Пять часов русский корпус сдерживал наступление Бонапарта. Из 15 тысяч потеряли полторы убитыми. И вдвое больше ранеными. Положили восемь тысяч французов. Вязли двадцать два орудия. Вся свита вокруг графа — адъютанты, штабные — были либо ранены, либо... В этот день пули странным образом щадили Михаила. Его войска не сдвинулись ни на шаг. Часов около двух пополудни стало заметно, что натиск французов ослаб. Вот тут бы пруссакам поддержать наступление. Воронцов уже отправил к фельдмаршалу генерала Маевского, прося подкрепить его атаку с флангов.
Но ещё раньше, чем тот успел вернуться, прискакал адъютант Блюхера полковник Вёдер и протянул ордер о спешном отступлении.
— Как? — вырвалось у Михаила. — Зачем?
— Не могу знать, ваше высокопревосходительство. Приказ.
— Но это, по меньшей мере, дико, — проронил граф. — Даже оборона на месте сейчас менее опасна, чем ретирада. На бегу нас будут преследовать кавалеристы противника. Мы потеряем много людей. Передайте фельдмаршалу моё несогласие. Если он повторит приказ, то я буду обжаловать его по исполнении.
Блюхер повторил. В чём состоял смысл сделанного, штабные теоретики гадали потом не один год, разыгрывая на столах возможные варианты развития событий. Цокали языками, качали головами, сокрушаясь о нереализованных возможностях. Неприятель понёс крупные потери, и поле битвы осталось за ним только по милости фельдмаршала. Против воли русских. Однако Воронцов, сколько бы ни скрипел зубами, понимал, что одни, без союзников, они не только не разовьют атаки, но и попадут в капкан, стоит Наполеону глубоко выдвинуть свои фланги, обнять корпус и замкнуть кольцо. Окружения граф допустить не мог. Ретирада оказалась спешной. К счастью, ни одна пушка, даже ни один патронный ящик не были потеряны. В плен никто не попал.
Так Михаил упустил своё Ватерлоо. При Краоне Бонапарт мог быть разбит. Не судьба.
Император обедал в одиночестве. Его синий прусский мундир был украшен всего одним орденом — Чёрного Орла — и лишён лент. За ворот заткнута хрустящая салфетка с вышитой белым шёлком по батисту анаграммой «А. Б.» — Александр Благословенный.
Севрский сервиз, на котором ему подавали трапезу, именовался «Пороки и добродетели». Каждая тарелка была украшена аллегорией человеческих качеств и девизом, призывающим отринуть зло. Венчала сию столовую пропаганду супница с весами, наведёнными на её крутом боку серебром, и надписью: «Еo jugement»[1]. Имелся в виду, конечно, Страшный Суд — окончательное решение участи каждого грешника.

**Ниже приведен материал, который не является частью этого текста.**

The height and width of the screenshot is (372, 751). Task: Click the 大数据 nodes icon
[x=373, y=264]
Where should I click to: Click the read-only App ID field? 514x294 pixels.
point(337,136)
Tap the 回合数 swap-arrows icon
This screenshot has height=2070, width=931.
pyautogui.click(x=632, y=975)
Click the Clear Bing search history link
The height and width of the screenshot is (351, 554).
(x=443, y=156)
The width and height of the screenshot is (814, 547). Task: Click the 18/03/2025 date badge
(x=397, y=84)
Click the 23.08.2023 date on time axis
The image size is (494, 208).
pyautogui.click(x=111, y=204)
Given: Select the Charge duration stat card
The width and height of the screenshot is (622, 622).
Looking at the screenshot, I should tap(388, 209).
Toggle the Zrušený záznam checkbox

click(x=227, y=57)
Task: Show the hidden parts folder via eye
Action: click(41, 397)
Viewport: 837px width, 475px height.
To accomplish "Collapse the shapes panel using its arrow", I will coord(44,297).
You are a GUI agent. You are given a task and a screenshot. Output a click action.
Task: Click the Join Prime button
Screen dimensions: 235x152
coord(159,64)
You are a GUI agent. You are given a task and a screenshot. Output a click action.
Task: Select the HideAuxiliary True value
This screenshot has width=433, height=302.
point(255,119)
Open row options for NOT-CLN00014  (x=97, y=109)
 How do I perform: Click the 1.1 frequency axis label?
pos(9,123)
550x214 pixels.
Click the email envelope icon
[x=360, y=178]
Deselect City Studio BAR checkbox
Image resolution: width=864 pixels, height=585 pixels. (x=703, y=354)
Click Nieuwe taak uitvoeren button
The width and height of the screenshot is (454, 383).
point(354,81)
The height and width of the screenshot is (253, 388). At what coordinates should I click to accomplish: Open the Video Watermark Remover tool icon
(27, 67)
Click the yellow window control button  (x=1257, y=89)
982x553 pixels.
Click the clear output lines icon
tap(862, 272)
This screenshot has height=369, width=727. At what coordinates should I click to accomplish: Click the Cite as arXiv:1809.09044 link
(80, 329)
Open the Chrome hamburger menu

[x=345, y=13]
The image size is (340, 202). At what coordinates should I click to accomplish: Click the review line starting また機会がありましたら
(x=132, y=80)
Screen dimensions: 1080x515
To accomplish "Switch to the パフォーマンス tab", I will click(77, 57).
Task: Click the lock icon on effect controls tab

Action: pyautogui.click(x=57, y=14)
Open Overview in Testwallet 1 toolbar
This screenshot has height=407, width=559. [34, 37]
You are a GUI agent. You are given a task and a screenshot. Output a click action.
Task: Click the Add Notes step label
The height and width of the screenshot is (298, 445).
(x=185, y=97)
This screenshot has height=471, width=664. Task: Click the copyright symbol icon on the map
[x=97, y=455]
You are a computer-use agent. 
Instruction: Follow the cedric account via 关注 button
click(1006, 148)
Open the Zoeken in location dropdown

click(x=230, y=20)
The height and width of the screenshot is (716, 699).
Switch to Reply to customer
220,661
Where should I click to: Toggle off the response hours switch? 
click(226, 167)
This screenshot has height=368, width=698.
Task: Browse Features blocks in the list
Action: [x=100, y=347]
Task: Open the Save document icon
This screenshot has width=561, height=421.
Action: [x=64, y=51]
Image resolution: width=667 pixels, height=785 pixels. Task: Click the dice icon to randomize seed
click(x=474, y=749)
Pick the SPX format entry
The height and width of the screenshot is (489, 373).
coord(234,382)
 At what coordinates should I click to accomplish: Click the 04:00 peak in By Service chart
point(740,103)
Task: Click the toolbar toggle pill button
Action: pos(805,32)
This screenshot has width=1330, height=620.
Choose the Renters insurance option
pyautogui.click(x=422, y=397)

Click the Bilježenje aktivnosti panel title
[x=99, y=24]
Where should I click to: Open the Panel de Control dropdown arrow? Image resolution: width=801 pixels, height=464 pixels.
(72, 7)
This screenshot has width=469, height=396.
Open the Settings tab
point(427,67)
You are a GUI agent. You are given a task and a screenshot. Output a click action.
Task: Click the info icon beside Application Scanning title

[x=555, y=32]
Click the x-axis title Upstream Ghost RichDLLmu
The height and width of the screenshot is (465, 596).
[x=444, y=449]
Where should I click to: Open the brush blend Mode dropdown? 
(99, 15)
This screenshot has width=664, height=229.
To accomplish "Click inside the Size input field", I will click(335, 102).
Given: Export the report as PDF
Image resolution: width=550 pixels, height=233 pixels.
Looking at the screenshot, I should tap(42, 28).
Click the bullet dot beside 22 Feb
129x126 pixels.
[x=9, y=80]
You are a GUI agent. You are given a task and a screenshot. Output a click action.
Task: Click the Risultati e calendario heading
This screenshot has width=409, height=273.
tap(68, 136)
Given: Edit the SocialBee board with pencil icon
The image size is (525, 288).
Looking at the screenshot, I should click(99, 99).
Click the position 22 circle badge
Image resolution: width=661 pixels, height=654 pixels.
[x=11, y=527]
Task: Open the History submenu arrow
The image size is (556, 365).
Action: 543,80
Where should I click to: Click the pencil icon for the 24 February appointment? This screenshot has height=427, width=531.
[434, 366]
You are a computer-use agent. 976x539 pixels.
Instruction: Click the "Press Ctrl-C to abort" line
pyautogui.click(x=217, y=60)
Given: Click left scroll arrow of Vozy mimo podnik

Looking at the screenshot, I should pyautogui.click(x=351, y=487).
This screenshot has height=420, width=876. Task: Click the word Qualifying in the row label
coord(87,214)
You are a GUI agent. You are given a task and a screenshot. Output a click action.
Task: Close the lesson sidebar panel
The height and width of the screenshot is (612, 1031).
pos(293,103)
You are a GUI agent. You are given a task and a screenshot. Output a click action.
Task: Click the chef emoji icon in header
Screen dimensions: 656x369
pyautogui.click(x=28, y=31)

Подобное напоминание не портило государю аппетита и не навевало грустных мыслей. Ибо размышления благословенного монарха всегда замыкали в себе нечто печальное. А вкуса к еде он лишился много лет назад. В тот самый день и час, когда узнал, что его августейший родитель не препровождён после отречения в Петропавловскую крепость, а убит заговорщиками. Людьми, которым цесаревич вынужден был доверять...
«В многом знании много печали». Александру Павловичу тайны открылись слишком рано. Надломив и прежде времени состарив душу. Имеют ли люди в свете логику? Они радовались его восшествию на престол, прославляли «ангельскую кротость» и тут же втихомолку передавали слух о согласии молодого царя покончить с родным отцом. «Всем известен характер покойного! Сын не мог не знать, что Павел наотрез откажется подписать отречение. Что придётся принуждать силой. И что из этого выйдет...» Вышел труп с посиневшей шеей, перекошенным в последнем крике ртом и выбитым глазом. Вышел обморок нового монарха у родительского одра. Материнское проклятье и отказ присягать «такому сыну». Вышел разрыв с женой: она толкала его на это. У неё, а не у него, хватило воли сказать в роковой момент: «да».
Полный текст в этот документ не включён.